Completely new to linux. request for help in finding the right OS and to install

i would like help to find the right linux software for my requirements and help to install if possible please.

i am completely new here to all this stuff.

thank you

Before you commit to installing anything on your computer, you should look into a creating a bootable USB so that you can run any of the many Linux distributions from an external USB drive. This way, you can test drive and see how you like it, and when you are done just shutdown your computer, unplug the USB and it would be as if nothing ever happened. Keep in mind that the performance won’t be as good as it would be when installed in your hard drive. The main goal of doing this is testing.

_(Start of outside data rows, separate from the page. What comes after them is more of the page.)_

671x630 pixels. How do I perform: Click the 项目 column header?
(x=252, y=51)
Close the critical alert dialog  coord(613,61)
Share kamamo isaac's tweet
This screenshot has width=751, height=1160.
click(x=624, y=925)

I think that a good candidate to spark your interest is Linux Mint. Make sure to checkout the installation instructions to read more about what the different versions mean (if in doubt, go for Cinnamon) and how to create this bootable live image on a USB.

Other options that you may want to try are Ubuntu, Pop!_OS, Zorin OS or MX Linux.

Welcome to the forum!

Before you even try anything, see if you can get used to alternative programs. If you are using Photoshop, move to GIMP. If you use MS Office, move to LibreOffice and so on. If you are comfortable with them, then you can try and move away from your current OS.

Linux Mint is a fine contender for beginners, along with Pop!_OS. The former has the default shell similar to Windows-style layouts, so it should be easy to get into.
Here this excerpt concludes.